Wer führt in Europa die Gleichstellung an?
In puncto Geschlechtergerechtigkeit zeigt sich Europa im positiven Wandel – doch nicht alle Länder ziehen gleich schnell mit. Laut dem Gender Equality Index 2023 der Europäischen Union führt Dänemark das Feld mit beeindruckenden 77,8 von 100 möglichen Punkten an. Damit ist das skandinavische Land vorerst der Spitzenreiter, wenn es um die Gleichstellung von Frauen und Männern in allen Lebensbereichen geht – von Beschäftigung und Bildung bis hin zur politischen Teilhabe.
Auf dem zweiten Platz folgt Spanien mit 76,4 Punkten, dicht gefolgt von Belgien (76) und Frankreich (75,7). Diese Werte spiegeln langjährige politische Maßnahmen wider: von verpflichtenden Frauenquoten in Aufsichtsräten bis hin zu familienfreundlichen Gesetzen und einer aktiven Förderung geschlechtergerechter Bildung.

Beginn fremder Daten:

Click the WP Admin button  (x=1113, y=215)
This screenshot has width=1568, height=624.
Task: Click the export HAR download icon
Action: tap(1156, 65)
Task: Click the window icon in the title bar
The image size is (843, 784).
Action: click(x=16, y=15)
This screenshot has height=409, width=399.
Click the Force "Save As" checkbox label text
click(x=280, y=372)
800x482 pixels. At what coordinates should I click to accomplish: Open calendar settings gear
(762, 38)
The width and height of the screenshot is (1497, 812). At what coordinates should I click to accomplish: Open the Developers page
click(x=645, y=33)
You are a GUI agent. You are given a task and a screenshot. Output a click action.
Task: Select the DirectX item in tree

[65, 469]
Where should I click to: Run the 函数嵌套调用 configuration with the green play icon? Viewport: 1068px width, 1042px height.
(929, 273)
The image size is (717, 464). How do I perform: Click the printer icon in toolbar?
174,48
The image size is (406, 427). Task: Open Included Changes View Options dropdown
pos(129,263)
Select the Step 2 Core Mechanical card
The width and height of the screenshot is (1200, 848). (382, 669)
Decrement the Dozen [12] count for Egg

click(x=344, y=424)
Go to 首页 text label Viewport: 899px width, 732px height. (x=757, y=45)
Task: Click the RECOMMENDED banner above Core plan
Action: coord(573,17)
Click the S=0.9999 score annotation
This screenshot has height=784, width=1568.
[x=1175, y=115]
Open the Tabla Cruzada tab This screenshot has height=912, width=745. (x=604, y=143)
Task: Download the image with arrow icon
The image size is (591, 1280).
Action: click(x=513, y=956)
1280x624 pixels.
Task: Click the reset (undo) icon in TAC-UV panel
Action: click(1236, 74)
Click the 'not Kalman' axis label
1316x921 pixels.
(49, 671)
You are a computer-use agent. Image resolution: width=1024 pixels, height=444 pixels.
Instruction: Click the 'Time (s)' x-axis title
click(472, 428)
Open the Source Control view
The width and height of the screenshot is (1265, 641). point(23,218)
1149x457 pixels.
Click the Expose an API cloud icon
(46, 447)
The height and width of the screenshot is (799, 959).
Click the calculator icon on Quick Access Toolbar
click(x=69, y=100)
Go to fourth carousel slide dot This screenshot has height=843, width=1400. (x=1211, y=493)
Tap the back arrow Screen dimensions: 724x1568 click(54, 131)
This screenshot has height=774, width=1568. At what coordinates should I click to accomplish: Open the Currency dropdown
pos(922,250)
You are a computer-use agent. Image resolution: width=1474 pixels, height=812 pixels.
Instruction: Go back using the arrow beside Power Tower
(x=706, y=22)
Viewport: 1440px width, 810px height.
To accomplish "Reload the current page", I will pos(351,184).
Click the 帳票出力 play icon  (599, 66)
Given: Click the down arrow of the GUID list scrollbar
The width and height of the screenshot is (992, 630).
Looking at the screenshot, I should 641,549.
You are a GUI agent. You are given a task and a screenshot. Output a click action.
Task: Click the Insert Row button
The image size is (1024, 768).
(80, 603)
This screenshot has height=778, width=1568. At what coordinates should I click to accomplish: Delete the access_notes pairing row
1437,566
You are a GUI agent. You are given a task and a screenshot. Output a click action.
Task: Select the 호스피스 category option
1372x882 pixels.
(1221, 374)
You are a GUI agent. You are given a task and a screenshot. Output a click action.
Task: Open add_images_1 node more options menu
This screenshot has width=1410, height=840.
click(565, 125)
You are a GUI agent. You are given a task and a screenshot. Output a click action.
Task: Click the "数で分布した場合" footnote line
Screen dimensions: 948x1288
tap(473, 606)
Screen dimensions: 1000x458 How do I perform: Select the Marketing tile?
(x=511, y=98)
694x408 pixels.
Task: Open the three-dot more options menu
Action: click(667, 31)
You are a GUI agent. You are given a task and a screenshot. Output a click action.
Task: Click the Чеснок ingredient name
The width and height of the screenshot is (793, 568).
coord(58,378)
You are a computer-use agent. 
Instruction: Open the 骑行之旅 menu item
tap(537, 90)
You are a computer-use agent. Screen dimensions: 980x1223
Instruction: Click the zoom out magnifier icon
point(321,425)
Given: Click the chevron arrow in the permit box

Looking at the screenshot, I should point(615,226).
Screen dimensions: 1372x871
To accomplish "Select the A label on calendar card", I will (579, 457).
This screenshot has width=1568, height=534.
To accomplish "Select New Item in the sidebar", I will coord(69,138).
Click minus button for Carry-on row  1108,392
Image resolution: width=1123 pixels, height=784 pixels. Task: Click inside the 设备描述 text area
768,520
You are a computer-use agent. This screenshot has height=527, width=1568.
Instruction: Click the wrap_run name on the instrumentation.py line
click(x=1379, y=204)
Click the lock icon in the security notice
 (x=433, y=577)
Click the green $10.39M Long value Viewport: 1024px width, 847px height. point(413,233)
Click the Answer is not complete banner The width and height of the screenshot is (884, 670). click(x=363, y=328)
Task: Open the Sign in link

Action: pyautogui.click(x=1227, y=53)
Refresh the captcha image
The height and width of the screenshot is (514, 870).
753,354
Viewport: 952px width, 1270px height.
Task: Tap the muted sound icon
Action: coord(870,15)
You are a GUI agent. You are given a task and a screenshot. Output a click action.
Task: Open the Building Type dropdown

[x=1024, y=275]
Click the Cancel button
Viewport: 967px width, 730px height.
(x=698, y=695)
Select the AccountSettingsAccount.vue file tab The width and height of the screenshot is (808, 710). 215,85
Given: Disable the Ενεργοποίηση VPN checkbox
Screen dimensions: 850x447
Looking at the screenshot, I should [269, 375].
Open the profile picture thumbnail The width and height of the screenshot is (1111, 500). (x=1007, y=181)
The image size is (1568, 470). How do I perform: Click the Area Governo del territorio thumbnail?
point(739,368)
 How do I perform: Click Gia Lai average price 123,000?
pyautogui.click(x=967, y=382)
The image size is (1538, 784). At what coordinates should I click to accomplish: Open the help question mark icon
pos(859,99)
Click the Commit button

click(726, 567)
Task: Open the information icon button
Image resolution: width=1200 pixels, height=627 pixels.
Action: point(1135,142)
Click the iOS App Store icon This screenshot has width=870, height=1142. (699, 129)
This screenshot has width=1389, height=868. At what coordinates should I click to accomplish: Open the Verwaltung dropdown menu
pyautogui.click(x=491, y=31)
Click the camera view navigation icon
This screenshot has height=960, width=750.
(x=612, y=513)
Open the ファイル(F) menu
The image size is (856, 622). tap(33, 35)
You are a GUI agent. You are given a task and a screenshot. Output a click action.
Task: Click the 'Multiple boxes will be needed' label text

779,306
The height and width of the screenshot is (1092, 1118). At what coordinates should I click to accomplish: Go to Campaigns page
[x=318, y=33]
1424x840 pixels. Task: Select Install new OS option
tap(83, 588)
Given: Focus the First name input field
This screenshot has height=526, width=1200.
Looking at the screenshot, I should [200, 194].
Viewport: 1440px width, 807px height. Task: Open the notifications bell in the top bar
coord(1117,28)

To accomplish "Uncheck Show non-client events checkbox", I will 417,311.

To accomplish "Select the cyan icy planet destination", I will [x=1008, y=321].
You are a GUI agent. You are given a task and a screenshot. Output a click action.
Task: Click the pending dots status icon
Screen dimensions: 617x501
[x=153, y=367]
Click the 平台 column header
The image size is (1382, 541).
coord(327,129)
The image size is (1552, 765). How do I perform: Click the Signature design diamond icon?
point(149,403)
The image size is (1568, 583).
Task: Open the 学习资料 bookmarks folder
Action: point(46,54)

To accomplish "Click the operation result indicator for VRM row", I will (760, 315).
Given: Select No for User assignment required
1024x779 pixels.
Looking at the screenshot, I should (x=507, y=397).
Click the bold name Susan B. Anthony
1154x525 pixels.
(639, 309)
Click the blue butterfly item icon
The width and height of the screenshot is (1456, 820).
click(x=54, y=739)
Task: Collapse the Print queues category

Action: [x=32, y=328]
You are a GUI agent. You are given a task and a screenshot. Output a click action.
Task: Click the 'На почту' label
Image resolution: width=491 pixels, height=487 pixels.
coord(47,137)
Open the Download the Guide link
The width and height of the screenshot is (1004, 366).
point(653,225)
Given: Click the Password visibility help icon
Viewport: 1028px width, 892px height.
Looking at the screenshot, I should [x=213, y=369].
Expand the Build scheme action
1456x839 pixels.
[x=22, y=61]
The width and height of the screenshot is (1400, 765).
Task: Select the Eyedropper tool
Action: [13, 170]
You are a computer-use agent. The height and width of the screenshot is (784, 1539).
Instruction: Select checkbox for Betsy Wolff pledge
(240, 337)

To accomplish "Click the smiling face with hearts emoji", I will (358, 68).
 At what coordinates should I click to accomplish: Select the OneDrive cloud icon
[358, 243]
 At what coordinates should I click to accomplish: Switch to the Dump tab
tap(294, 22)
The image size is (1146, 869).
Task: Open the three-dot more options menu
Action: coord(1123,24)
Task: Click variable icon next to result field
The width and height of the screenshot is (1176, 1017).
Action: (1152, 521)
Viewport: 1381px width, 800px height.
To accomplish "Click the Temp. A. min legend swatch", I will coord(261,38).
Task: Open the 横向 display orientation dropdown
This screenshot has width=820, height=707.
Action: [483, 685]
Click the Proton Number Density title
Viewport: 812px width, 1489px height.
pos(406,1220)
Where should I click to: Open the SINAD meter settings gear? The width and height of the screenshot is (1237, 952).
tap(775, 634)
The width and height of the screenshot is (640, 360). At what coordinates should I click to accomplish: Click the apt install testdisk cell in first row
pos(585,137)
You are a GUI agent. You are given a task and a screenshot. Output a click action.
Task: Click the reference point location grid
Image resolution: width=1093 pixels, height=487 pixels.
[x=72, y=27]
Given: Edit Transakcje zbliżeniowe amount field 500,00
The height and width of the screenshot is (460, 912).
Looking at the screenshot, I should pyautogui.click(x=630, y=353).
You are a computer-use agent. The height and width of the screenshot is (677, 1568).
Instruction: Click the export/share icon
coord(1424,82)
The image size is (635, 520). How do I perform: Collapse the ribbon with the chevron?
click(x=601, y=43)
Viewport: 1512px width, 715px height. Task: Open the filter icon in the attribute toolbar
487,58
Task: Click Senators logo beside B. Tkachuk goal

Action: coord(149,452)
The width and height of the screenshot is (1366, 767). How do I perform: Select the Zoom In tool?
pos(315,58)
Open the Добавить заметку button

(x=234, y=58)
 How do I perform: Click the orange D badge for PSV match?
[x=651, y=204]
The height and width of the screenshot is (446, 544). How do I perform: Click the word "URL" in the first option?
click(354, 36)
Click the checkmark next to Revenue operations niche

Der Gender Equality Index misst die Fortschritte in allen EU-Mitgliedstaaten auf einer Skala von 1 bis 100, wobei 100 für vollständige Gleichheit steht. Während die nord- und westeuropäischen Länder klar vorne liegen, gibt es im Osten und Südosten Europas noch deutlichen Nachholbedarf. Dennoch zeigt die Entwicklung, dass strukturelle Veränderungen wirken – und dass Geschlechtergerechtigkeit kein bloßes Ziel, sondern ein realer, messbarer Fortschritt ist.
Dänemarks Erfolg basiert nicht auf einem einzigen Gesetz, sondern auf einem tief verwurzelten gesellschaftlichen Konsens: Gleichberechtigung gehört zum Alltag. Andere Länder können davon lernen – nicht nur mit neuen Vorschriften, sondern mit einer Kultur des Respekts und der Chancengerechtigkeit für alle.